• Source information:
:::::
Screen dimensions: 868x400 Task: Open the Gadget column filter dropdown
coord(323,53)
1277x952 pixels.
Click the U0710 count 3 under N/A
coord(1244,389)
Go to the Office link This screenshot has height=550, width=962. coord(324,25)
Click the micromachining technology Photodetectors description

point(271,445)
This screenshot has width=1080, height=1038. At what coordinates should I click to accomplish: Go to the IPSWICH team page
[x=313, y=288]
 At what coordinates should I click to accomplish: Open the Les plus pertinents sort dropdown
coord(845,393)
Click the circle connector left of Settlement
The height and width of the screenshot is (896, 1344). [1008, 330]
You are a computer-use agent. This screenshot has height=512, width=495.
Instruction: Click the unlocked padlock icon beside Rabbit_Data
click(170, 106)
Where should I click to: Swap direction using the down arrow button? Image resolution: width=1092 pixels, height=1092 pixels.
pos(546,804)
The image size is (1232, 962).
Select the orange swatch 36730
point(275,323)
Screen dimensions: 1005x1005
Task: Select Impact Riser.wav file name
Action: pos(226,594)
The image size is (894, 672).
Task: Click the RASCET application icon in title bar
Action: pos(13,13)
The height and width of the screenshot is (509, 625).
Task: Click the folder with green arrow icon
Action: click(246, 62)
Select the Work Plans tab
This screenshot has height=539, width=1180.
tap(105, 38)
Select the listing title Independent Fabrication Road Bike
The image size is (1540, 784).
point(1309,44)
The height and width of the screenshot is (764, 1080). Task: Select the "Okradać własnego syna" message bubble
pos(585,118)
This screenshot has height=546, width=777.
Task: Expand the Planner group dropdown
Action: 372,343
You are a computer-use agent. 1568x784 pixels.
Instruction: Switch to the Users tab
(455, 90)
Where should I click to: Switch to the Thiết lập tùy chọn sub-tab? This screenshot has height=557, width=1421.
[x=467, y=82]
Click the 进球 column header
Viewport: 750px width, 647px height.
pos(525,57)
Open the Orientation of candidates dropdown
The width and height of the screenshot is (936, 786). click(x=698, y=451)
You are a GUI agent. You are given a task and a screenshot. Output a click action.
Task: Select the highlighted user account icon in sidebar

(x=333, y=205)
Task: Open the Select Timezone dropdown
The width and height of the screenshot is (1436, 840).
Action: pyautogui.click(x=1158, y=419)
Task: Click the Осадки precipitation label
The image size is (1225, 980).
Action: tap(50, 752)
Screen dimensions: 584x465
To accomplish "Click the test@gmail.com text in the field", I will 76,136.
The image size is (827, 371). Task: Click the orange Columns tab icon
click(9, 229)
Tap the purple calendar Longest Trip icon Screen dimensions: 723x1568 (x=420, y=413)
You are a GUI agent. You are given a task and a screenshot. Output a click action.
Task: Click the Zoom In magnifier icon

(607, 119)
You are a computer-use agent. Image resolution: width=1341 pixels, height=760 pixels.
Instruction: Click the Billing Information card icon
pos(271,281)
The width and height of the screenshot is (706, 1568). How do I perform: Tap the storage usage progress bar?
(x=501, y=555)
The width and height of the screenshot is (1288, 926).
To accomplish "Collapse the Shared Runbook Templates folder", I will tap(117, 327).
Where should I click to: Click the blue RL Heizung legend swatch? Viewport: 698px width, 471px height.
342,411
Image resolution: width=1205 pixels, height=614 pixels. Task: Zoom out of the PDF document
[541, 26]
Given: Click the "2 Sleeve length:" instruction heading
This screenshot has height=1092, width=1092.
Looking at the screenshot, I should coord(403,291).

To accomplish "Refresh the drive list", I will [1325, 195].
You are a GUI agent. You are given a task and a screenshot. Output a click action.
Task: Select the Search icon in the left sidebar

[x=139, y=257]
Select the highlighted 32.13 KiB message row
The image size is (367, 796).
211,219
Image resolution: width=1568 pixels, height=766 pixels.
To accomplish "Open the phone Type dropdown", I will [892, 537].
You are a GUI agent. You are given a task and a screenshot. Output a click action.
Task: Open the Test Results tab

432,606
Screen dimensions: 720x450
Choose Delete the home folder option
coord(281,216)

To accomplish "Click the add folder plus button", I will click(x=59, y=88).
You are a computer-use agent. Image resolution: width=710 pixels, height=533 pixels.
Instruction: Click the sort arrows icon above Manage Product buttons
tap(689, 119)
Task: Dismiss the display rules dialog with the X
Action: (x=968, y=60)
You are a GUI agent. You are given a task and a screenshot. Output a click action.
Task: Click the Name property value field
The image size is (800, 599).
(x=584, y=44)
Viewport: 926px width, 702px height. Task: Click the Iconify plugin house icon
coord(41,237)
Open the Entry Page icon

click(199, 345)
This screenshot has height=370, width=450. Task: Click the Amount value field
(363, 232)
:::::
• What to work on: Each of the entries must be written out again exactly.

• Answer to this exercise:
Screen dimensions: 868x400 Task: Open the Gadget column filter dropdown
coord(323,53)
1277x952 pixels.
Click the U0710 count 3 under N/A
coord(1244,389)
Go to the Office link This screenshot has height=550, width=962. coord(324,25)
Click the micromachining technology Photodetectors description

point(271,445)
This screenshot has width=1080, height=1038. At what coordinates should I click to accomplish: Go to the IPSWICH team page
[x=313, y=288]
 At what coordinates should I click to accomplish: Open the Les plus pertinents sort dropdown
coord(845,393)
Click the circle connector left of Settlement
The height and width of the screenshot is (896, 1344). [1008, 330]
You are a computer-use agent. This screenshot has height=512, width=495.
Instruction: Click the unlocked padlock icon beside Rabbit_Data
click(170, 106)
Where should I click to: Swap direction using the down arrow button? Image resolution: width=1092 pixels, height=1092 pixels.
pos(546,804)
The image size is (1232, 962).
Select the orange swatch 36730
point(275,323)
Screen dimensions: 1005x1005
Task: Select Impact Riser.wav file name
Action: pos(226,594)
The image size is (894, 672).
Task: Click the RASCET application icon in title bar
Action: pos(13,13)
The height and width of the screenshot is (509, 625).
Task: Click the folder with green arrow icon
Action: click(246, 62)
Select the Work Plans tab
This screenshot has height=539, width=1180.
tap(105, 38)
Select the listing title Independent Fabrication Road Bike
The image size is (1540, 784).
point(1309,44)
The height and width of the screenshot is (764, 1080). Task: Select the "Okradać własnego syna" message bubble
pos(585,118)
This screenshot has height=546, width=777.
Task: Expand the Planner group dropdown
Action: 372,343
You are a computer-use agent. 1568x784 pixels.
Instruction: Switch to the Users tab
(455, 90)
Where should I click to: Switch to the Thiết lập tùy chọn sub-tab? This screenshot has height=557, width=1421.
[x=467, y=82]
Click the 进球 column header
Viewport: 750px width, 647px height.
pos(525,57)
Open the Orientation of candidates dropdown
The width and height of the screenshot is (936, 786). click(x=698, y=451)
You are a GUI agent. You are given a task and a screenshot. Output a click action.
Task: Select the highlighted user account icon in sidebar

(x=333, y=205)
Task: Open the Select Timezone dropdown
The width and height of the screenshot is (1436, 840).
Action: pyautogui.click(x=1158, y=419)
Task: Click the Осадки precipitation label
The image size is (1225, 980).
Action: tap(50, 752)
Screen dimensions: 584x465
To accomplish "Click the test@gmail.com text in the field", I will 76,136.
The image size is (827, 371). Task: Click the orange Columns tab icon
click(9, 229)
Tap the purple calendar Longest Trip icon Screen dimensions: 723x1568 (x=420, y=413)
You are a GUI agent. You are given a task and a screenshot. Output a click action.
Task: Click the Zoom In magnifier icon

(607, 119)
You are a computer-use agent. Image resolution: width=1341 pixels, height=760 pixels.
Instruction: Click the Billing Information card icon
pos(271,281)
The width and height of the screenshot is (706, 1568). How do I perform: Tap the storage usage progress bar?
(x=501, y=555)
The width and height of the screenshot is (1288, 926).
To accomplish "Collapse the Shared Runbook Templates folder", I will tap(117, 327).
Where should I click to: Click the blue RL Heizung legend swatch? Viewport: 698px width, 471px height.
342,411
Image resolution: width=1205 pixels, height=614 pixels. Task: Zoom out of the PDF document
[541, 26]
Given: Click the "2 Sleeve length:" instruction heading
This screenshot has height=1092, width=1092.
Looking at the screenshot, I should coord(403,291).

To accomplish "Refresh the drive list", I will [1325, 195].
You are a GUI agent. You are given a task and a screenshot. Output a click action.
Task: Select the Search icon in the left sidebar

[x=139, y=257]
Select the highlighted 32.13 KiB message row
The image size is (367, 796).
211,219
Image resolution: width=1568 pixels, height=766 pixels.
To accomplish "Open the phone Type dropdown", I will [892, 537].
You are a GUI agent. You are given a task and a screenshot. Output a click action.
Task: Open the Test Results tab

432,606
Screen dimensions: 720x450
Choose Delete the home folder option
coord(281,216)

To accomplish "Click the add folder plus button", I will click(x=59, y=88).
You are a computer-use agent. Image resolution: width=710 pixels, height=533 pixels.
Instruction: Click the sort arrows icon above Manage Product buttons
tap(689, 119)
Task: Dismiss the display rules dialog with the X
Action: (x=968, y=60)
You are a GUI agent. You are given a task and a screenshot. Output a click action.
Task: Click the Name property value field
The image size is (800, 599).
(x=584, y=44)
Viewport: 926px width, 702px height. Task: Click the Iconify plugin house icon
coord(41,237)
Open the Entry Page icon

click(199, 345)
This screenshot has height=370, width=450. Task: Click the Amount value field
(363, 232)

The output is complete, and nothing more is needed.